How does R calculate histogram break points?

Thursday December 25, 2014

Break points make (or break) your histogram. R's default algorithm for calculating histogram break points is a little interesting. Tracing it includes an unexpected dip into R's C implementation.

# set seed so "random" numbers are reproducible
set.seed(1)
# generate 100 random normal (mean 0, variance 1) numbers
x <- rnorm(100)
# calculate histogram data and plot it as a side effect
h <- hist(x, col="cornflowerblue")

The hist function calculates and returns a histogram representation from data. That calculation includes, by default, choosing the break points for the histogram. In the example shown, there are ten bars (or bins, or cells) with eleven break points (every 0.5 from -2.5 to 2.5). With break points in hand, hist counts the values in each bin. The histogram representation is then shown on screen by plot.histogram.

(By default, bin counts include values less than or equal to the bin's right break point and strictly greater than the bin's left break point, except for the leftmost bin, which includes its left break point.)

The choice of break points can make a big difference in how the histogram looks. Badly chosen break points can obscure or misrepresent the character of the data. R's default behavior is not particularly good with the simple data set of the integers 1 to 5 (as pointed out by Wickham).

hist(1:5, col="cornflowerblue")

A manual choice like the following would better show the evenly distributed numbers.

hist(1:5, breaks=0.5:5.5, col="cornflowerblue")

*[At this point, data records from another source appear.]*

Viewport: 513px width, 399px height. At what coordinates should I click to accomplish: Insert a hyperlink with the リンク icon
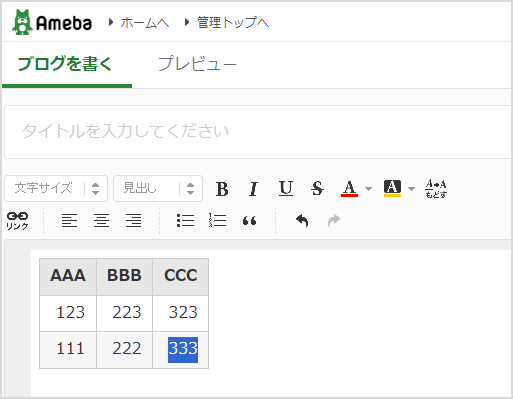[x=17, y=221]
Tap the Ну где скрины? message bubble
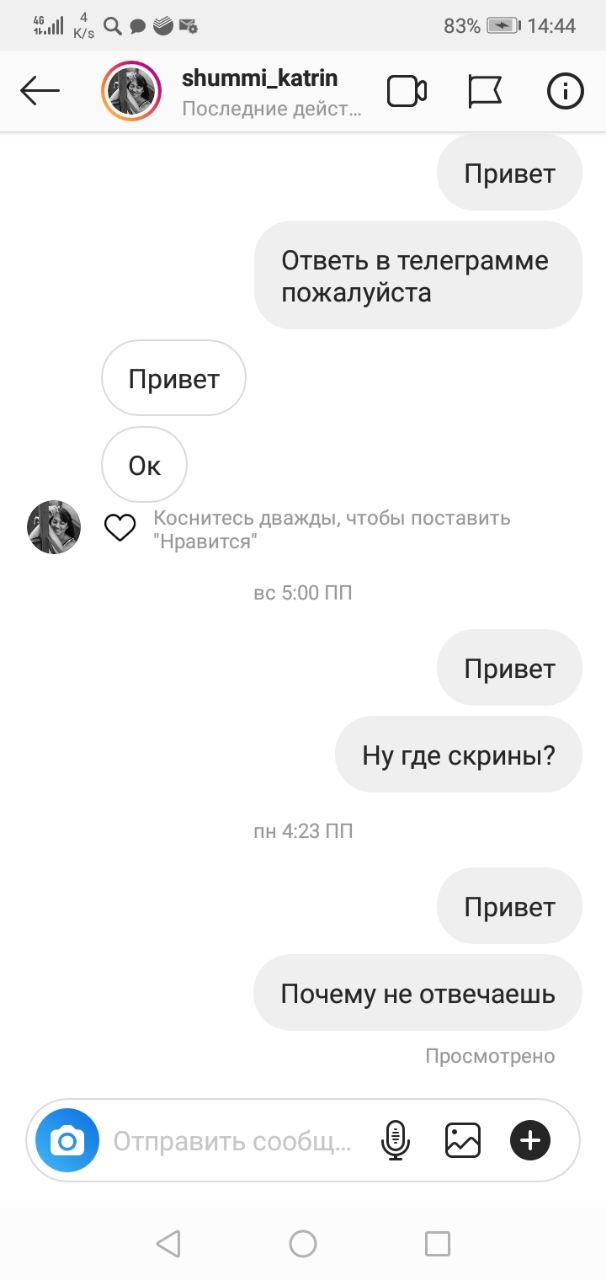606x1280 pixels. pos(458,755)
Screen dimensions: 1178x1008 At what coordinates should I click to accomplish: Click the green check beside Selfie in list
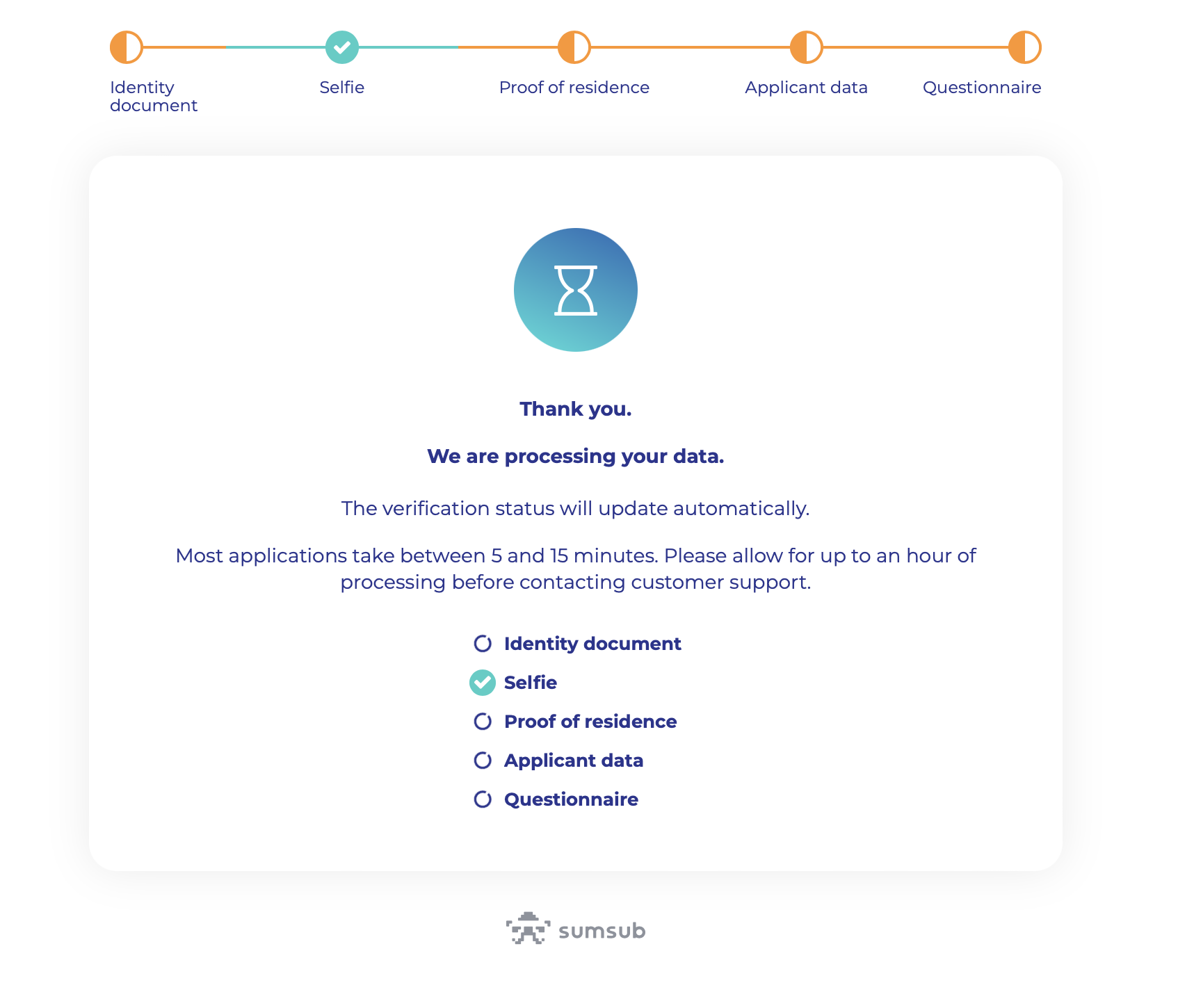483,683
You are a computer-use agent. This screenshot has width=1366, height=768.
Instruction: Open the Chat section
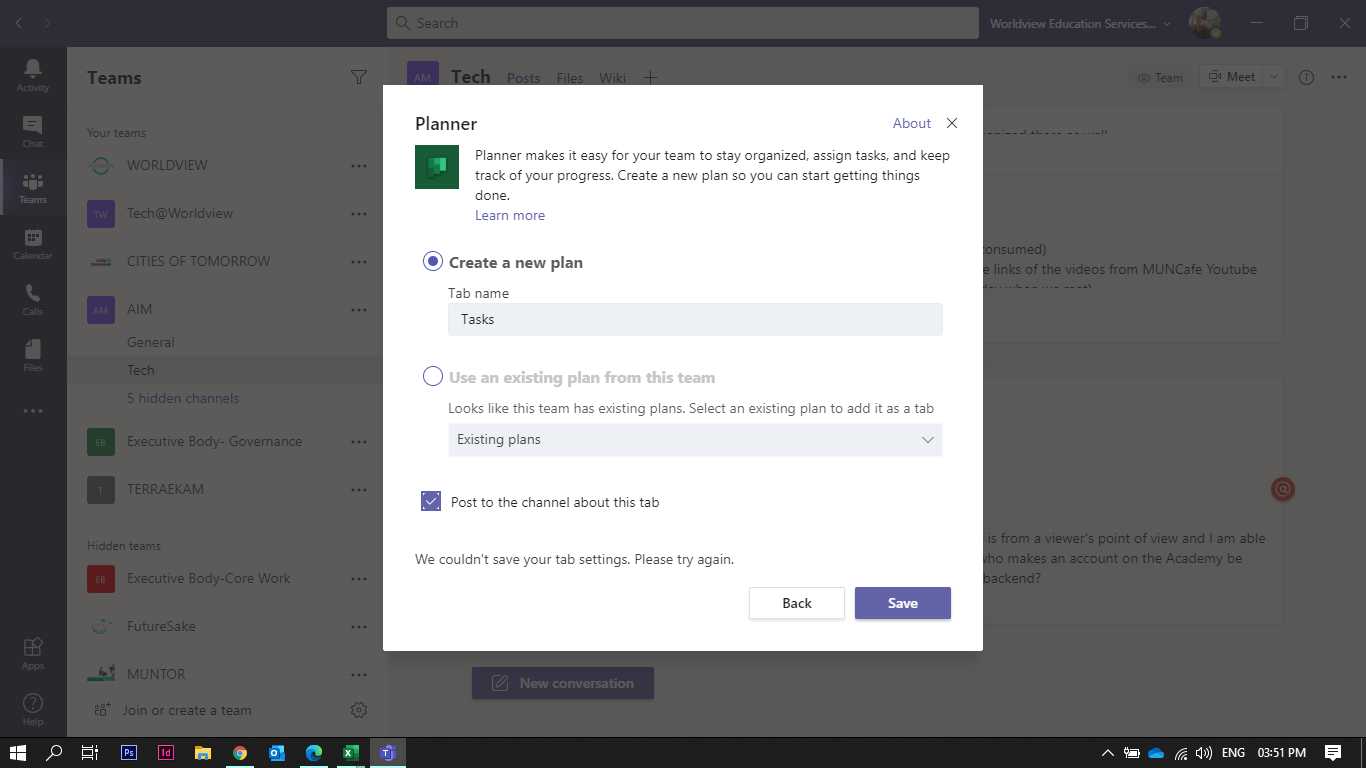tap(33, 131)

It might be even better, arguably, to use more bins to show that not all values are covered.

hist(1:5, breaks=seq(0.55, 5.55, 0.1), col="cornflowerblue")

In any event, break points matter. When exploring data it's probably best to experiment with multiple choices of break points. But in practice, the defaults provided by R get seen a lot.

So how does R choose break points?

By default, inside of hist a two-stage process will decide the break points used to calculate a histogram:

  1. The function nclass.Sturges receives the data and returns a recommended number of bars for the histogram. The documentation says that Sturges' formula is "implicitly basing bin sizes on the range of the data" but it's just based on the number of values, as ceiling(log2(length(x)) + 1). This is really fairly dull.

  2. Then the data and the recommended number of bars gets passed to pretty (usually pretty.default), which tries to "Compute a sequence of about n+1 equally spaced ‘round’ values which cover the range of the values in x. The values are chosen so that they are 1, 2 or 5 times a power of 10." This ends up calling into some parts of R implemented in C, which I'll describe a little below.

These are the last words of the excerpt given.